A Mossoul, deuxième ville d'Irak, que l'EI a prise début juin, les djihadistes ont exécuté mercredi trois femmes, notamment deux médecins, a indiqué Hanaa Edwar, une militante des droits de l'Homme qui dirige l'association Al-Amal. La mort des deux médecins a été confirmée par une source médicale à Mossoul qui les a identifiées comme étant Maha Sabhane et Lamia Ismaïl. La troisième victime, non identifiée, était diplômée en droit.

Le 5 octobre, les djihadistes ont également exécuté Imane Mohammed Younos, ancienne députée sunnite du Front turcoman d'Irak dans la ville de Tal Afar, à l'ouest de Mossoul vers la frontière syrienne. «Ils l'ont prise de chez elle le mois dernier et ont appelé sa famille cette semaine pour leur annoncer qu'elle avait été exécutée», a dit Ali al-Bayati, qui dirige une fondation pour la défense des droits de la minorité turcomane. «Ils ont ensuite jeté son corps dans un puits aux abords de Tal Afar», a-t-il ajouté.

Attentats dans des quartiers chiites de Bagdad

L'explosion d'une voiture piégée contre un barrage de police a fait cinq morts et 16 blessés à Kazimiya, un quartier du nord-ouest de Bagdad où se trouve l'un des tombeaux les plus sacrés de l'islam chiite, selon un bilan fourni par un responsable de la police et confirmé par une source médicale.

Plus à l'ouest de la capitale irakienne, dans le quartier de Choala, au moins huit personnes ont péri dans un attentat similaire qui a eu lieu dans une artère commerçante et a fait 16 blessés, selon le ministère de l'Intérieur.

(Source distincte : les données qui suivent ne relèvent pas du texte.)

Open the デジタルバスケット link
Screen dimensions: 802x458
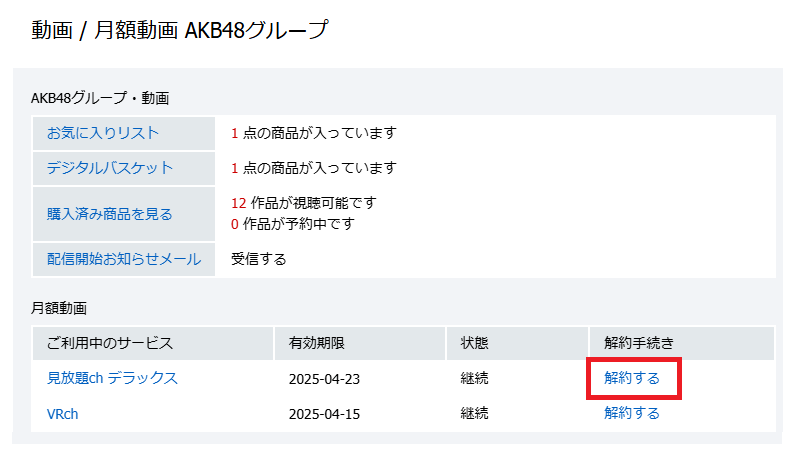109,168
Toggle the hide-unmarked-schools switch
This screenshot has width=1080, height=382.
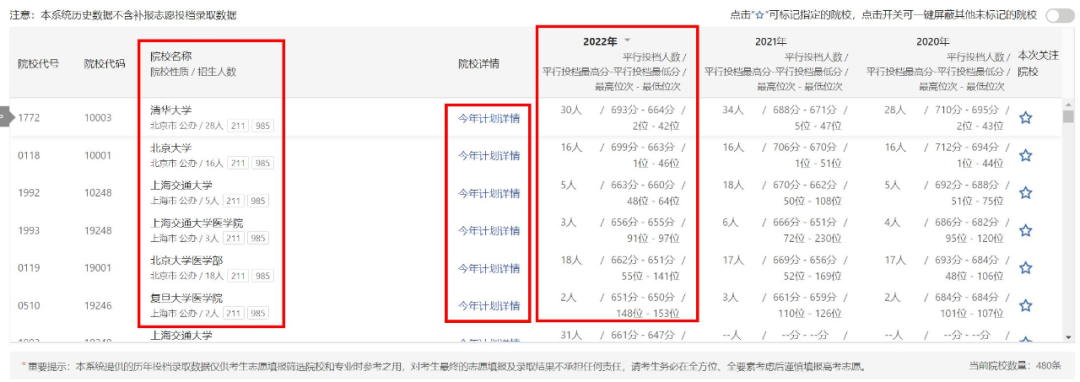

Jeudi, au moins 12 personnes avaient trouvé la mort dans une autre attaque à la voiture piégée dans le grand quartier chiite de Sadr City, dans le nord-est de Bagdad. Selon les Nations unies, plus de 1100 personnes ont été tuées dans des actes de violence le mois dernier en Irak. Selon un décompte de l'AFP, plus de 250 personnes ont été tuées en octobre dans ce pays. Même si les morts sont plus nombreux sur la ligne de front entre le groupe Etat islamique d'un côté et les forces gouvernementales et leurs alliés de l'autre, la capitale irakienne n'est pas épargnée par les violences meurtrières.

Les USA larguent de l'aide en Irak, la coalition continue ses frappes

Les Etats-Unis ont annoncé avoir réalisé vendredi et samedi plusieurs largages pour réapprovisionner les forces de sécurité irakiennes, tandis que la coalition internationale poursuivait ses frappes aériennes contre le groupe terroriste Etat islamique en Syrie et en Irak. «A la demande du gouvernement irakien», l'armée américaine a effectué de «multiples» largages à proximité de Baïji, ville située à 200 km au nord de Bagdad, a indiqué le Centre de commandement américain chargé du Moyen-Orient et de l'Asie centrale (Centcom), dans un communiqué.

Au total, les appareils américains ont livré 36 colis contenant 7328 repas halal, 7800 litres d'eau et plus de 7,2 tonnes de munitions. «Ces largages ont tous vocation à aider les forces de sécurité irakiennes, qui continuent de contrôler Baïji. Les zones autour de Baïji, en revanche, sont disputées par ISIL (l'un des acronymes utilisés par les USA pour désigner l'EI, ndlr) qui poursuit ses opérations dans la région», a ajouté le Centcom. (afp)

L'EI envoie des renforts

L'Etat islamique envoie de nombreux renforts à Kobané, selon l'Observatoire syrien des droits de l'Homme (OSDH). L'organisation jihadiste tente de conquérir cette ville syrienne depuis près d'un mois face à une résistance farouche des forces kurdes.

«Ils envoient des combattants des provinces de Raqa et d'Alep», les principaux bastions de l'Etat islamique (EI) dans le nord de la Syrie, a indiqué à l'AFP Rami Abdel Rahmane, directeur de l'OSDH. «Ils envoient même des hommes qui n'ont pas beaucoup d'expérience du combat».

«Il s'agit bien d'une bataille cruciale pour eux: s'ils prennent Kobané, la lutte contre l'EI en Syrie va durer très longtemps. Mais s'ils n'y arrivent pas, cela va porter un coup dur à leur image auprès des jihadistes», estime-t-il. «Ils ont mis tout leur poids dans cette bataille».

Depuis la prise vendredi du quartier général des forces kurdes par les jihadistes, «il n'y a plus eu de véritable progression de l'EI», a dit M. Abdel Rahmane.